On Wed, Aug 14, 2024, Aneesh Kumar K.V wrote:
> Sean Christopherson <seanjc@google.com> writes:
> 
> > On Mon, Aug 12, 2024, Aneesh Kumar K.V wrote:
> >> Anish Moorthy <amoorthy@google.com> writes:
> >>
> >> > Right now userspace just gets a bare EFAULT when the stage-2 fault
> >> > handler fails to fault in the relevant page. Set up a
> >> > KVM_EXIT_MEMORY_FAULT whenever this happens, which at the very least
> >> > eases debugging and might also let userspace decide on/take some
> >> > specific action other than crashing the VM.
> >> >
> >> > In some cases, user_mem_abort() EFAULTs before the size of the fault is
> >> > calculated: return 0 in these cases to indicate that the fault is of
> >> > unknown size.
> >> >
> >>
> >> VMMs are now converting private memory to shared or vice-versa on vcpu
> >> exit due to memory fault.
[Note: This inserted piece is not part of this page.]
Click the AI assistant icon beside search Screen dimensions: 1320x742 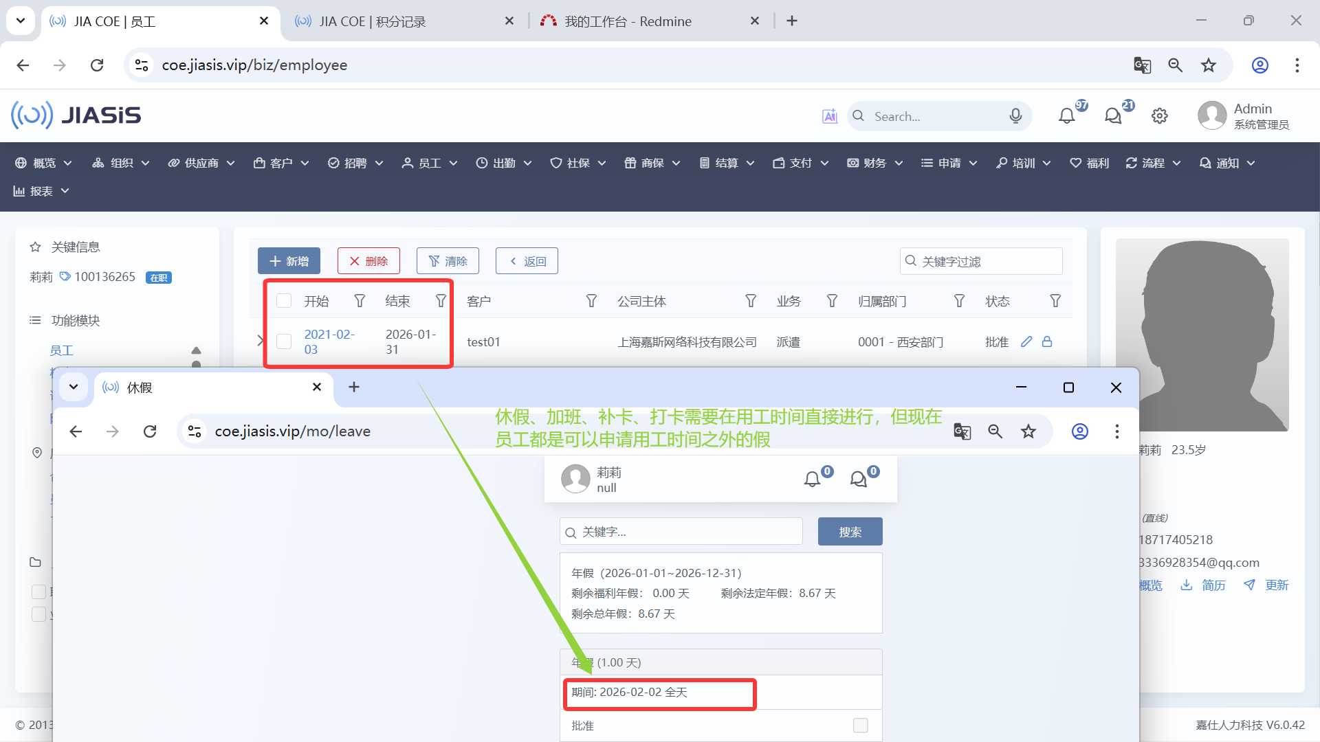tap(830, 116)
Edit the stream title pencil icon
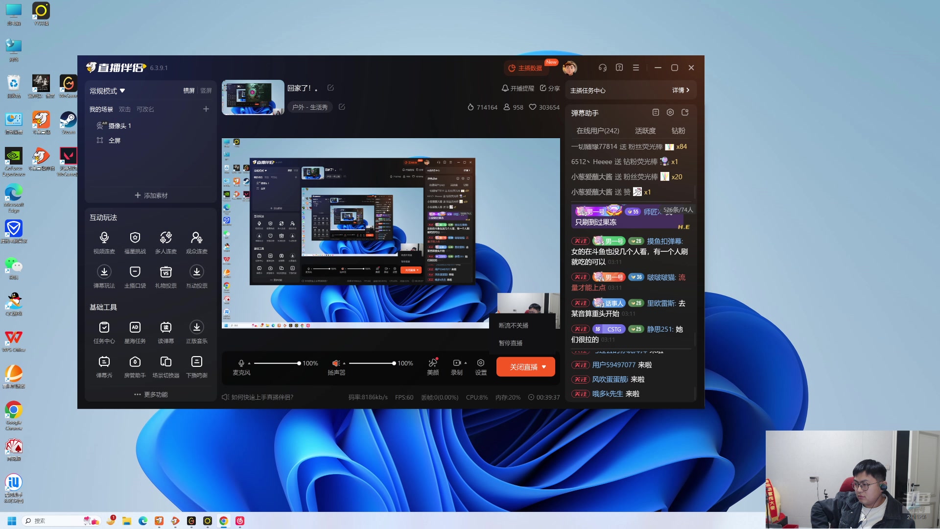This screenshot has width=940, height=529. 330,88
This change will require VMM track each page's
> >> private/shared state so that they can now handle an exit fault on a
> >> shared memory where the fault happened due to reasons other than
> >> conversion.
> >
> > I don't see how filling kvm_run.memory_fault in more locations changes anything.
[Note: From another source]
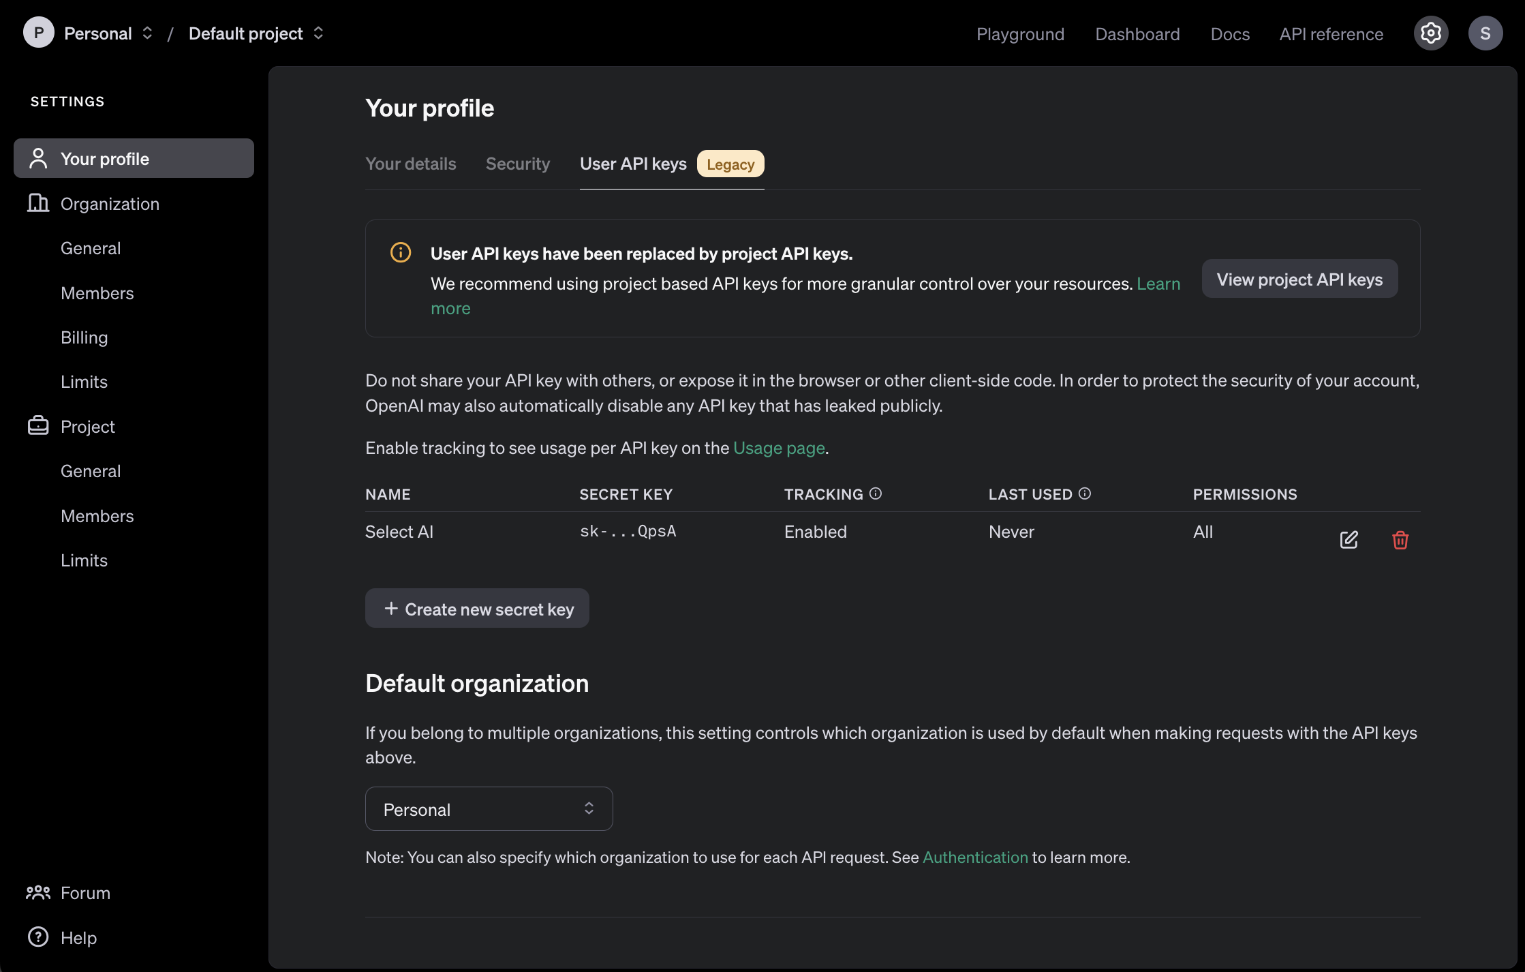
Task: Click the settings gear icon
Action: pos(1430,33)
> > The userspace exits are inherently racy, e.g. userspace may have already converted
> > the page to the appropriate state, thus making KVM's exit spurious.  So either
> > the VMM already tracks state, or the VMM blindly converts to shared/private.
> >
> 
> I might be missing some details here. The change is adding exit_reason =
> KVM_EXIT_MEMORY_FAULT to code path which would earlier result in VMM
> panics?
> 
> For ex:
> 
> @@ -1473,6 +1475,8 @@ static int user_mem_abort(struct kvm_vcpu *vcpu, phys_addr_t fault_ipa,
> 	if (unlikely(!vma)) {
> 		kvm_err("Failed to find VMA for hva 0x%lx\n", hva);
> 		mmap_read_unlock(current->mm);
> +		kvm_prepare_memory_fault_exit(vcpu, fault_ipa, 0,
> +					      write_fault, exec_fault, false);
> 		return -EFAULT;
> 	}
> 
> 
> VMMs handle this with code as below
> 
> static bool handle_memoryfault(struct kvm_cpu *vcpu)
> {
> ....
>         return true;
> }
> 
> bool kvm_cpu__handle_exit(struct kvm_cpu *vcpu)
> {
> 	switch (vcpu->kvm_run->exit_reason) {
>         ...
> 	case KVM_EXIT_MEMORY_FAULT:
> 		return handle_memoryfault(vcpu);
> 	}
> 
> 	return false;
> }
> 
> and the caller did
> 
> 		ret = kvm_cpu__handle_exit(cpu);
> 		if (!ret)
> 			goto panic_kvm;
> 		break;
> 
> 
> This change will break those VMMs isn't? ie, we will not panic after
> this change?

If the VMM unconditionally resumes the guest on errno=EFAULT, that's a VMM bug.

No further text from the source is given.